Question

|3x - 2y| > 8

What are the two inequalities?
a) 3x - 2y > 8 and 3x - 2y < -8
b) 3x - 2y > -8 and 3x - 2y < 8
c) 3x - 2y > 8 and 3x - 2y > -8
d) 3x - 2y < -8 and 3x - 2y < 8

Answer 1

The two inequalities derived from the absolute value inequality |3x - 2y| > 8 are 3x - 2y > 8 and 3x - 2y < -8, which correspond to the positive and negative cases inside the absolute value.

Step-by-step explanation:

The student has asked about solving the inequality |3x - 2y| > 8. To find the two inequalities represented by this absolute value inequality, we need to consider both the positive and the negative scenarios of the expression inside the absolute value.
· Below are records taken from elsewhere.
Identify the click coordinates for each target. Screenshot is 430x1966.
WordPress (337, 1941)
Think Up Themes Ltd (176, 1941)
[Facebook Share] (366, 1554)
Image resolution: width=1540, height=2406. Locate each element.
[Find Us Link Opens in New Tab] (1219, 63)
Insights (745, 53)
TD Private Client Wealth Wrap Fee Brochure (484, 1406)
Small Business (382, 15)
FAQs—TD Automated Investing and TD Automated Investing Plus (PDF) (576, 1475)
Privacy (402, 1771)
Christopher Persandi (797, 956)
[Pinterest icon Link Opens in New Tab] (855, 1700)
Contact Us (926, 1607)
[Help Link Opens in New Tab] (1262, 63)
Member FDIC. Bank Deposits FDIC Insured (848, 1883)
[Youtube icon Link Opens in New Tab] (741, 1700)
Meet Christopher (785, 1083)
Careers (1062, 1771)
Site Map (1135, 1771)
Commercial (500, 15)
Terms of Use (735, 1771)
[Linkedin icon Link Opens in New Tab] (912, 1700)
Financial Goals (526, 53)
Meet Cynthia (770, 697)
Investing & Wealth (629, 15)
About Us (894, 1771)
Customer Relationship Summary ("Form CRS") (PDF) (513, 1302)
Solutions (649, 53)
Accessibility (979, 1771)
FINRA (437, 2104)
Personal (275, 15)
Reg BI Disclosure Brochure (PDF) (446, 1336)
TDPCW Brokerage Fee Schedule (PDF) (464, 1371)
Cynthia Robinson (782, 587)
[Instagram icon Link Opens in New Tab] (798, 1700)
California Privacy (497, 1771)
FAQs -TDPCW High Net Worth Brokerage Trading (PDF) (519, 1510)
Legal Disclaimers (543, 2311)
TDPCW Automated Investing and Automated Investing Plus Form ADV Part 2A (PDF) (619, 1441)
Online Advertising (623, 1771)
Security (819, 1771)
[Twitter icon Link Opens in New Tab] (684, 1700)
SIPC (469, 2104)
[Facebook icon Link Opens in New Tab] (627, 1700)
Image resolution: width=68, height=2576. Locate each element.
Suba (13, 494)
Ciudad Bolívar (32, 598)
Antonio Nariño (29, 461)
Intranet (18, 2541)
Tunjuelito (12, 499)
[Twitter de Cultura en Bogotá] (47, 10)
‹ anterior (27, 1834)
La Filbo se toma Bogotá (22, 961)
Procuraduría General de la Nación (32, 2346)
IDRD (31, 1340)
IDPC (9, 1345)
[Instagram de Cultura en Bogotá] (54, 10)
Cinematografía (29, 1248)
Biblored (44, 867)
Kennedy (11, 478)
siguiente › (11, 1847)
We remove the absolute value by setting up two separate inequalities:

1. If 3x - 2y is positive, then 3x - 2y > 8.
2. If 3x - 2y is negative, then -(3x - 2y) > 8, which simplifies to 3x - 2y < -8.

Therefore, the correct answer to the student's question is: a) 3x - 2y > 8 and 3x - 2y < -8. This is because the absolute value inequality must be greater than 8 for both the positive and negative cases of the expression inside.